Technology Roadmap Lessons from Johnson & Johnson

Written by Dan Callahan

I'm the VP of Global Services at CGNET. I manage our Cybersecurity and Cloud Services businesses. I also provide consulting and handle a lot of project management. I wear a lot of hats. Professionally, I'm a builder of businesses. Outside of work, I'm a hobby farmer, chef, skier, dog walker, jokester, woodworker, structuralist, husband and father.

August 24, 2023

What is it with technology roadmaps? Creating them ranks up there with dental work for least favorite things to do.

What makes creating a technology roadmap hard is answering the question, “why?”  Why do you want to do the things you want to do?

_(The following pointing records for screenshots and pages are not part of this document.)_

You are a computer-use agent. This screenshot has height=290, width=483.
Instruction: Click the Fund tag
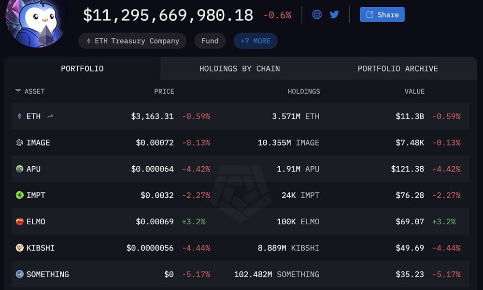(x=210, y=41)
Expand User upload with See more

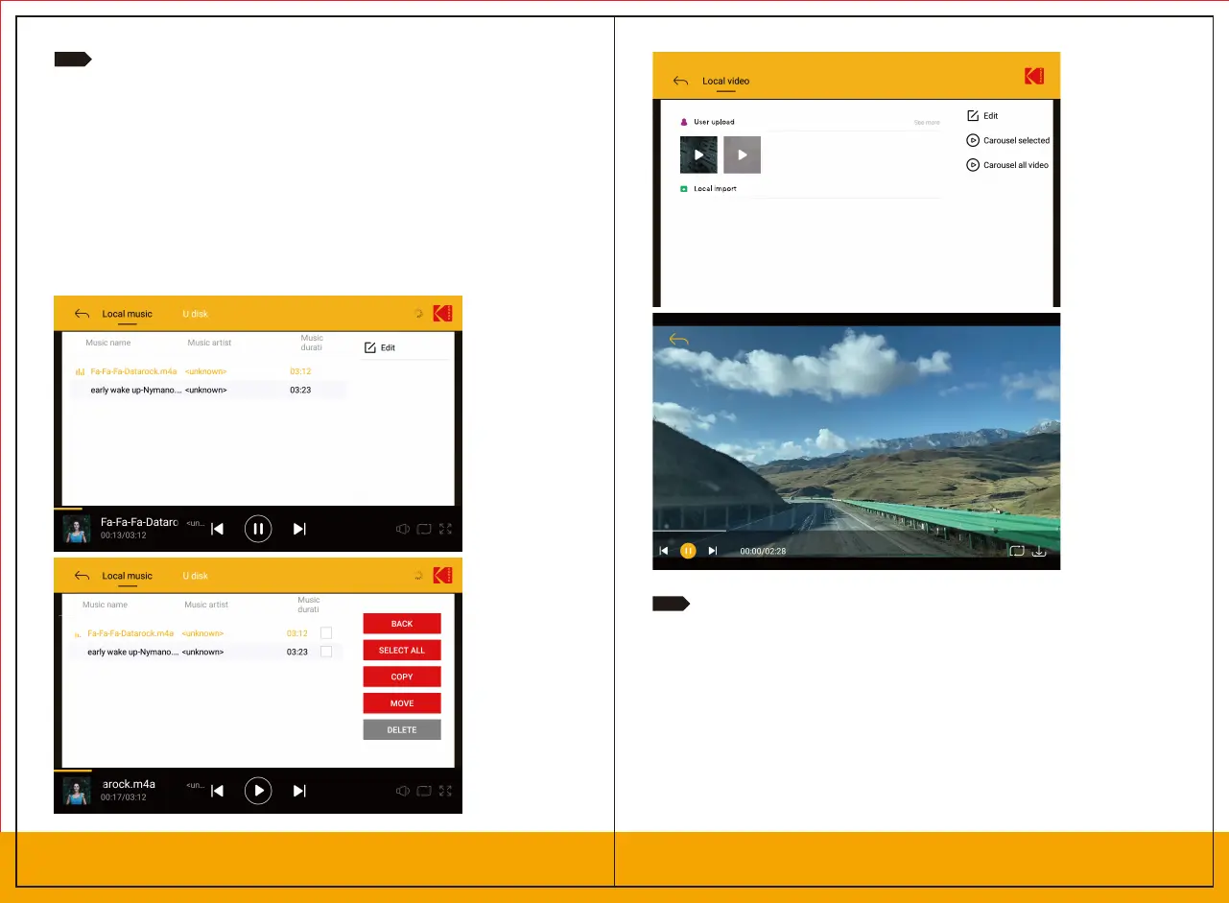(926, 123)
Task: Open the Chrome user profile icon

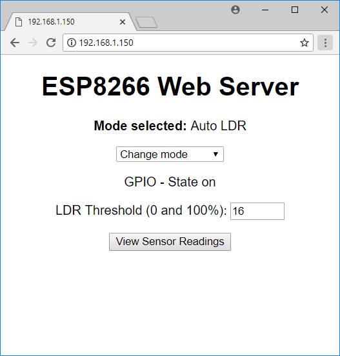Action: pos(235,10)
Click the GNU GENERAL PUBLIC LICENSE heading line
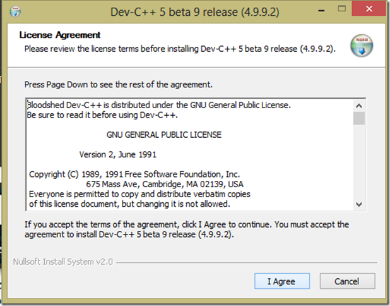 165,135
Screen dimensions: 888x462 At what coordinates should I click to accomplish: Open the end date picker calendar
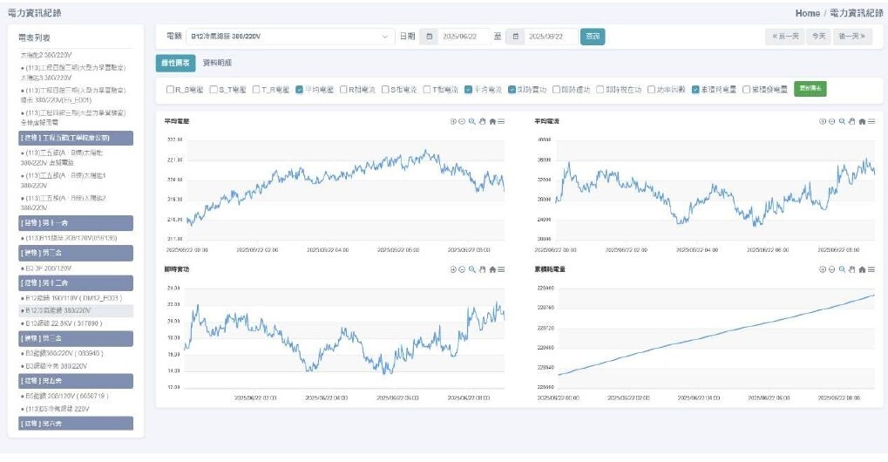tap(516, 37)
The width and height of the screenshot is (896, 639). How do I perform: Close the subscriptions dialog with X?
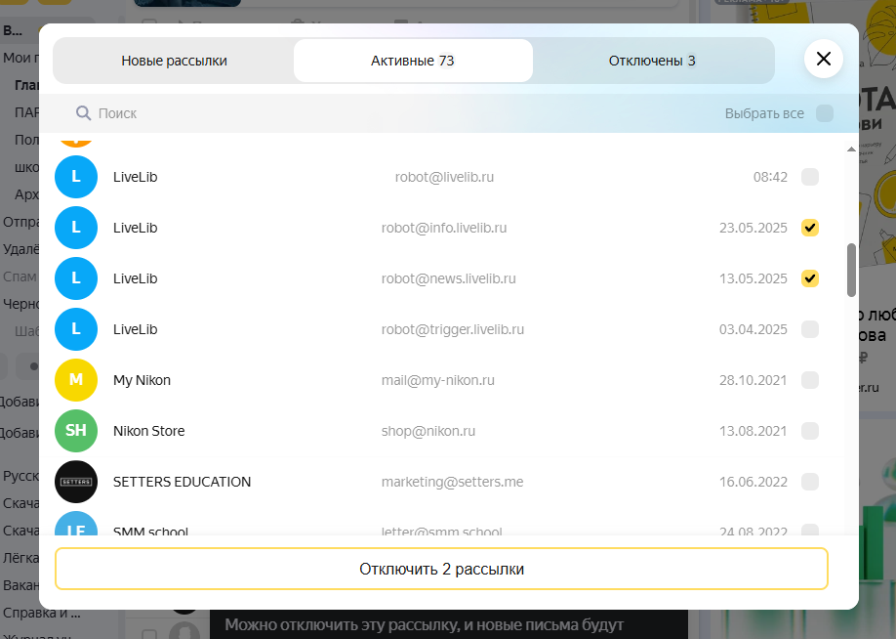tap(823, 60)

If you need a how-to primer on creating a technology roadmap, we have produced two great articles, here and here. Today I want to focus on the Why.

Will What Got You Here Help You Get There?

Technology roadmap exercises are easier when the environment feels static. We believe tomorrow will look a lot like today. We know what problems will exist because we are dealing with them now. Incrementalism rules the day. Most folks would say that today’s environment is the furthest from static. What do we do in that case?

Today, we are as nervous as long-tailed cats in a room full of rocking chairs. Innovation. Digital transformation. Artificial Intelligence. These concepts are beginning to take shape. And folks want to know: “What are you doing about it?”

I came across this article from MIT that describes how Johnson & Johnson’s CIO goes about technology roadmap planning. It offers some insights that we might find useful.

Creating a Technology Roadmap at Johnson & Johnson

The article describes three “pillars” that Johnson & Johnson counts on to develop its technology roadmap.

  • Modernizing the technology ecosystem and core
  • Building enterprise digital acumen
  • Innovating for impact

Modernizing the Technology Ecosystem and Core

The “pillar” we understand best is modernizing the technology ecosystem and core. The tools available to do our work are evolving, with new approaches that emerge. Think about how use of chat has supplanted email. Also, did you think three years ago that video conferencing was going to be central to getting work done?

Building Enterprise Digital Acumen

Why would “building enterprise digital acumen” be relevant to your technology roadmap? Because the one thing you know about the future is you cannot predict what is going to matter the most. I have seen how younger people joining an organization are bringing digital skills and ways of working to their jobs. If you want to build digital acumen, you must give people the tools that they need to do their work. I would have never expected to hear about Jira being used for team management, but here we are. On the one hand, we want to standardize our tool use. Let’s not use three different collaboration platforms. On the other hand, we want to encourage trying new ways of doing things. Hence, we must live with a little messiness.

Innovating for Impact

“Innovating for impact” sounds like one of those “duh!” phrases. I would suggest two ways to operationalize this in your technology roadmap work.

  • Understand how important it is for the organization to innovate over the next couple of years. Do you see changes in your environment (funding, regulatory, competitive, etc.) that will drive either more competition or more opportunities for growth?
  • Understand what drives your business. This is where innovating for impact will matter the most. What if the organization could roll out a program in weeks vs. months? Would it help if the organization could make funding decisions in days vs. weeks?

Some Best Practices

Your technology roadmap is starting to take shape. You have flagged projects that will help modernize your core systems and leverage innovation in relevant ecosystems. There are projects designed to experiment with digital tools and increase digital skills across the organization. You have worked with the management team to understand if innovation matters and where it would make the biggest impact. Now we can talk about some best practices for carrying out your technology roadmap.

  • Start by identifying business outcomes. Apply your limited technology resources and budget to projects that have the biggest impact on the business.
  • Embrace a test-and-learn mentality. Sometimes you cannot afford to wait for technology to mature. (See: AI.) You might want to learn about a technology and how you can put it to use before it has fully matured.
  • Build up a knowledge base. This applies across the organization, not just in IT.
  • Think beyond deployment and implementation. Hooray, you rolled the project out! Are you seeing the outcomes you expected?
  • Seek out promoters. Build your coalition of supporters.

You Got This

Building a technology roadmap is hard work. It takes time and focused thought. Develop a mindset that asks, “why?” and “what if” throughout the year. This will put you ahead of the curve when the budget and technology roadmap season comes around.